We can trade. You could not get along in this world without trade. This man produces something, that another cannot. I tell you, my friends, that a good way to get into business is to create it? That is what the Jew does ; he makes business and sticks to it. When the Italian comes over to this country, all he requires is enough money to buy a bunch of bananas, and he goes out on the street-corner and holloas, ” Bana, tena centa doza,” and thousands of us march up, pay our money and take the goods. A man has no time to prepare after the opportunity arrives. He must be ready when the opportunity comes. The education of our children must not be one-sided. We want some manufacturers, we want some mechanical draughtsmen. We must train for business. We have typewriters, stenographers and book-keepers, but we need more. We are entering the field of professional life and filling respectable places there, and that, too, with great acceptance. I think the time is coming when six or eight or ten million people will not be sitting around on benches or in {he shade some place, waiting for a white man to come and hire them. These boys that are coming up are not going to do it. You must get ready, boys, by laying a good foundation.

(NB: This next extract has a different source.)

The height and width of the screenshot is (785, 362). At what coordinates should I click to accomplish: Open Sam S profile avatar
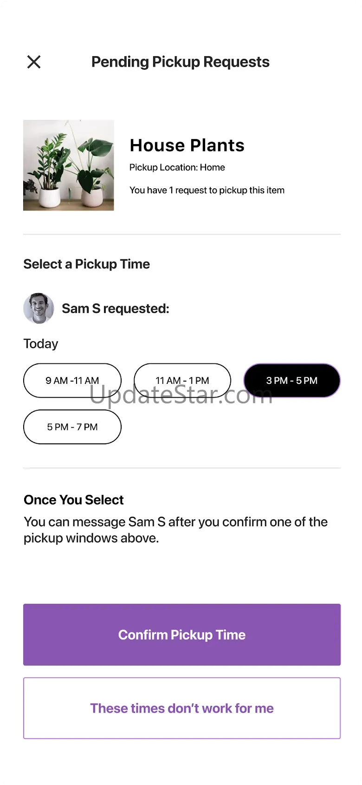click(39, 308)
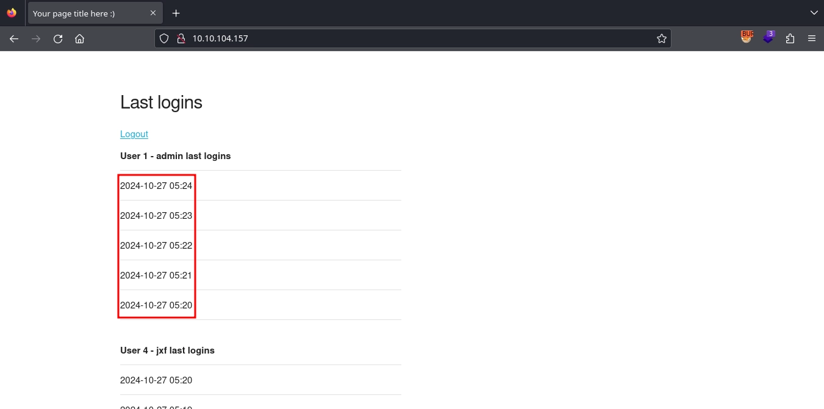824x409 pixels.
Task: Click the forward navigation arrow
Action: coord(36,38)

And now, friends, a few things more. There is another field of which I wish to speak. There is another land you have yet to enter and possess—that of government and statesmanship. These are the questions the centuries have not answered. Who shall rule? Shall it be a king, an emperor or the people? That has been the question, Who shall rule? The other question has been, How shall we rule and be ruled? These have been the questions that have come down through all the ages, and they are perfectly proper. We have decided in this country that all the people shall rule, and on this side of the sea that they shall rule and be ruled with every man equal under the law. I was talking with a white man recently, who said, ” Your people are getting along finely in this country. Look what they have done in so short a time. You are a preacher, and you know the Bible says that if God did create of one blood all nations, that He set the bounds of their habitation, and this is not your country.” I thought that argument had been hung up or buried long ago. I have a book, “An Appeal to Pharaoh,” written by a prominent man in this country and the great question he discusses is that the Negro is an alien race, and that it is felt everywhere, and God Almighty has marked him with a black skin. He is marked socially, marked politically, marked as he knocks at every door of entrance an alien race.

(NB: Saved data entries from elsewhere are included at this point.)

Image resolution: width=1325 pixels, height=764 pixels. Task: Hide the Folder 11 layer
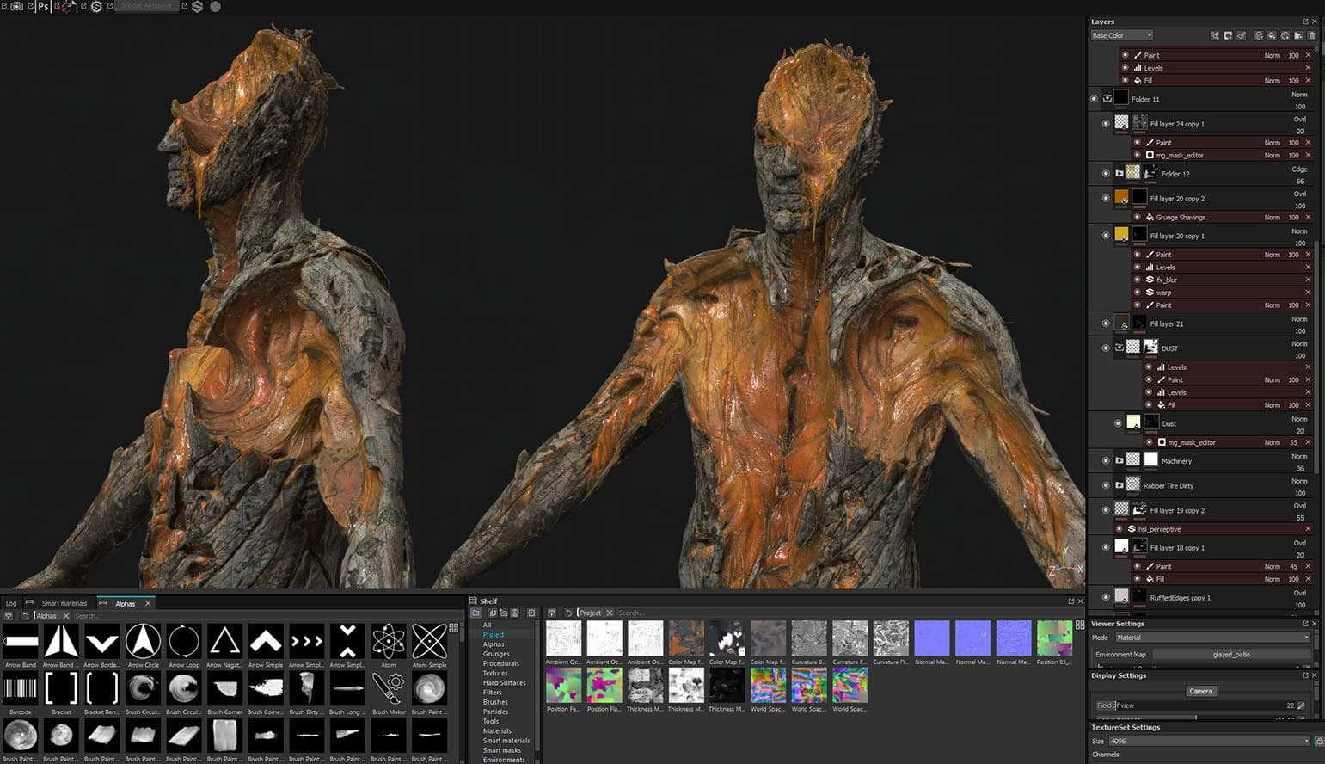1094,99
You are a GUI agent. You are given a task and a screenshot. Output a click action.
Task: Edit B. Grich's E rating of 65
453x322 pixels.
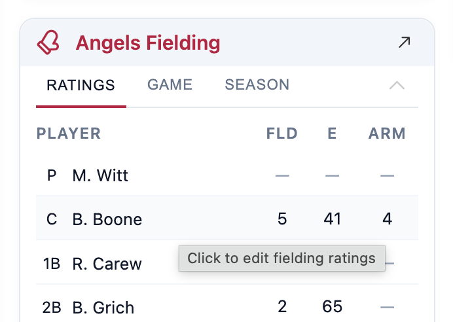click(x=332, y=307)
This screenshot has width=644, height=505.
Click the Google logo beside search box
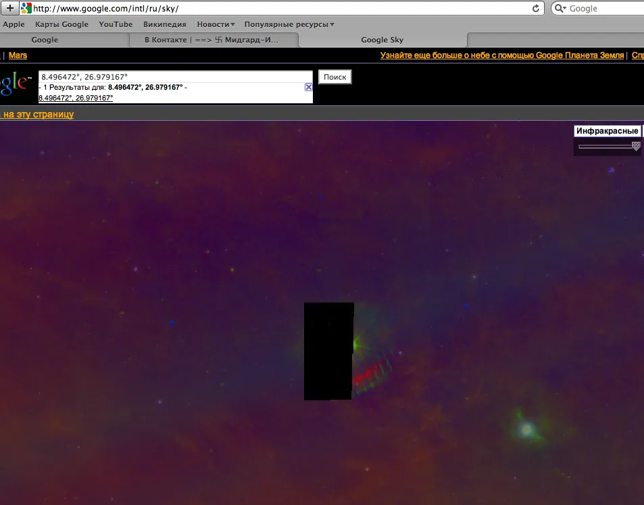(x=15, y=84)
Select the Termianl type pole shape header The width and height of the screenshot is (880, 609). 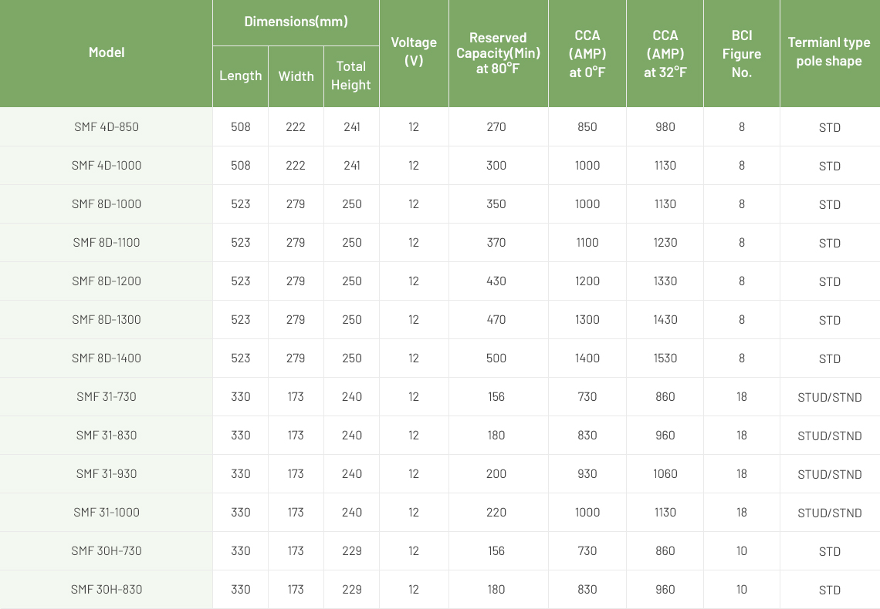click(830, 52)
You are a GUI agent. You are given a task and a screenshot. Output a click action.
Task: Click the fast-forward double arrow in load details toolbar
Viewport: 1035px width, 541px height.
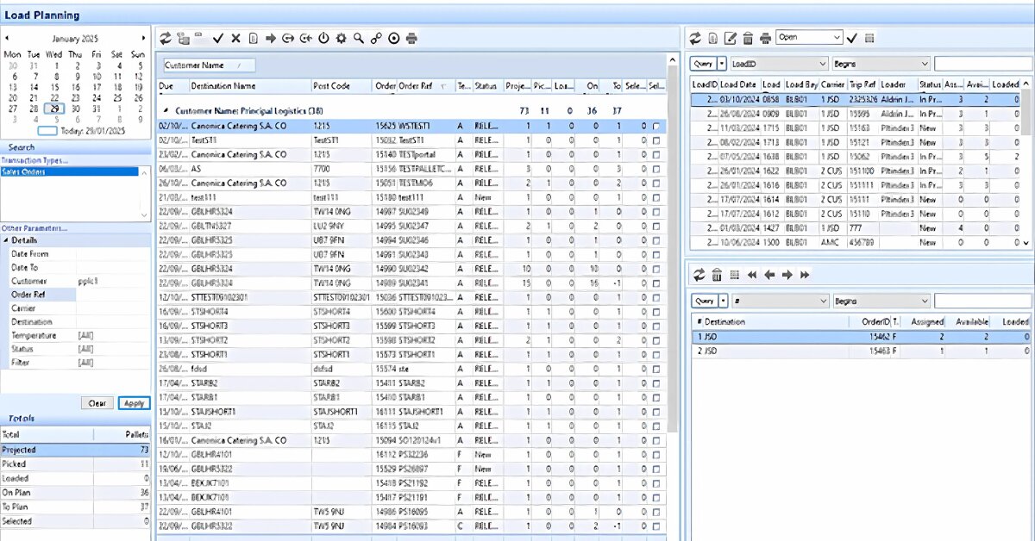tap(805, 275)
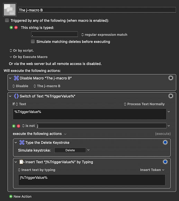Open the Process Text Normally popup

[x=144, y=104]
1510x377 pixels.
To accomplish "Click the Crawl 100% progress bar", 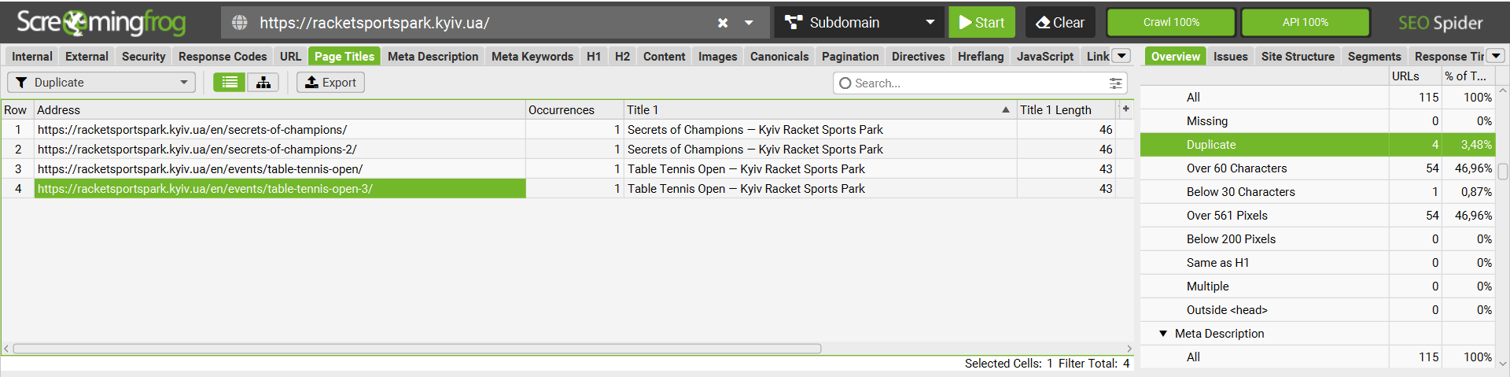I will pos(1171,23).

God Almighty has not fixed the bounds of any man’s habitation. He is not that kind of a God. He was not born in Georgia; the bounds of no race’s habitation are fixed. The facts prove that the English get along all right in Africa, the Africans get along pretty well in this country, we have kept up with the phases of modern civilization right well. Now I have simply to say that we have just as much right here as anybody. You are a man and a citizen, and, being a man and a citizen you have a right to rule and be ruled. Let any question involving citizenship come up south of Mason and Dixon line and then see what politics has to do with it. They settle it. My friends, especially my younger friends, if it was in my power I would take you up and give you a glimpse of that land that lies beyond. I would show you those fields rich with great rewards. I believe that boys and girls with aspirations and inspirations born within them will come with ready hands to batter down these doors of prejudice and enter those fields, and build up all these avenues making for themselves a place and a name, just as other races have done, I speak with a hope. But we want to be men and women here, with one hand in God’s hand and the other one down here, so with one upon the earth and the other one in heaven we will bring heaven down to earth and take the best of earth up to the skies.